Without too much trouble, I was able to get the thing to compile and I added the necessary line to my aspx page:
<%@ Register Assembly="AtlasControlToolkit" Namespace="AtlasControlToolkit" TagPrefix="atlasToolkit" %>
so that I could use my extender in the page. Since it was an exact copy of the CollapsiblePanel, I just replaced the Atlas tags with my own and left everything else within them the same:
<suvius:ToggledPanelExtender ID="test" runat="server">
<suvius:ToggledPanelProperties TargetControlID="PanelSimpleSearch" ExpandControlID="LinkButtonPanelSwitch" CollapseControlID="LinkButtonPanelSwitch" Collapsed="False" TextLabelID="Label1" CollapsedText="Simple Search..." ExpandedText="Extended Search..." SuppressPostBack="true" />
<suvius:ToggledPanelProperties TargetControlID="PanelAdvancedSearch" ExpandControlID="LinkButtonPanelSwitch" CollapseControlID="LinkButtonPanelSwitch" Collapsed="True" TextLabelID="Label1" CollapsedText="Extended Search..." ExpandedText="Simple Search..." SuppressPostBack="true" />
Refresh the page and voila!
The eventual solution: in a fit of Canadian-ness, I had renamed my ToggledPanelBehavior.js file to ToggledPanelBehaviour.js.

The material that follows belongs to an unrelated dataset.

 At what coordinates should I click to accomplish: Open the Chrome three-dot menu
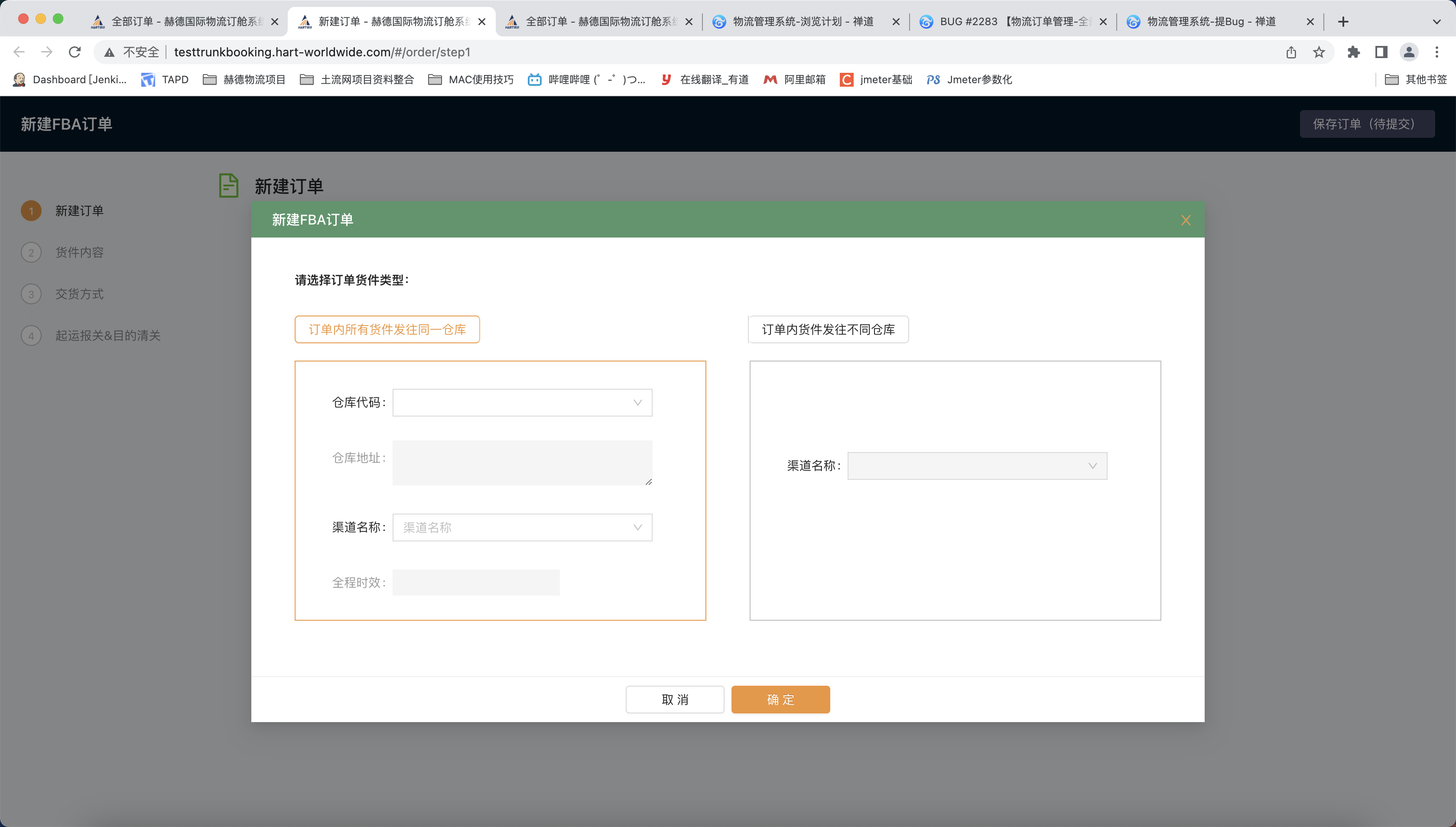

I thought I saw where this file was registered and changed its name there, too but when I changed the name back, the error went away and the page began to work as its parent, the CollapsiblePanel, did.

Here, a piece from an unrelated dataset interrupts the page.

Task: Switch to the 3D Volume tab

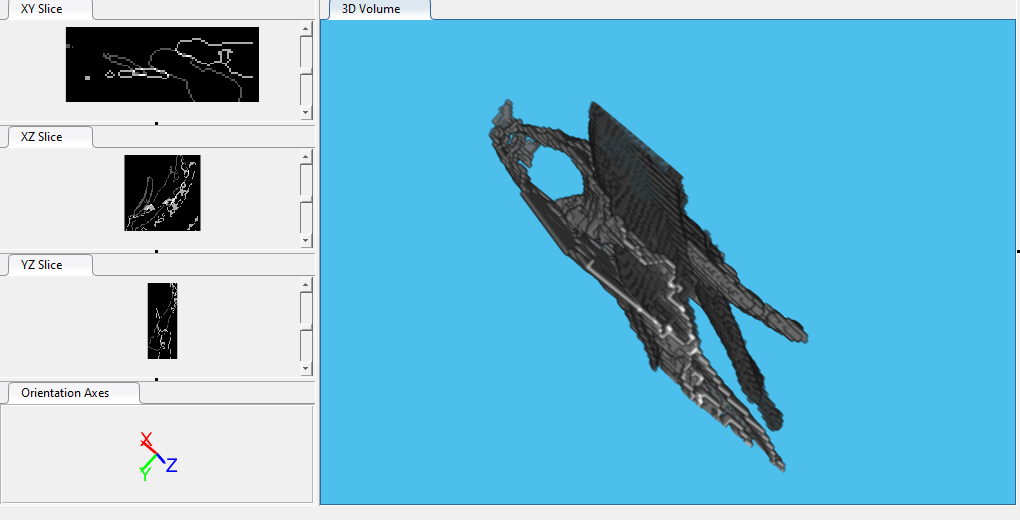Action: click(371, 9)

And therein lies the issue with client-side technologies. You can make your error messages as helpful as possible but in the end, Atlas really didn't know why the type wasn't registered. There is no help at design time (in the form of Intellisense), no help at compile time and little help at runtime.
Which is not to imply that you shouldn't use Atlas. I think you should. When it makes sense (like any other tool). Like when you have a web page with so many postbacks, it looks like your site is having a seizure every time you click the page. There's some great stuff to be had with the Atlas framework. The browser compatibility layer alone is reason enough to use it. But expect an environment closer to ASP than to ASP.NET, despite the tremendous effort the Atlas team has gone through in order to hide that aspect of client-side development.
The full extender described here will be available when I'm done building it. And it might have been by now if I wasn't wasting my time talking to you people.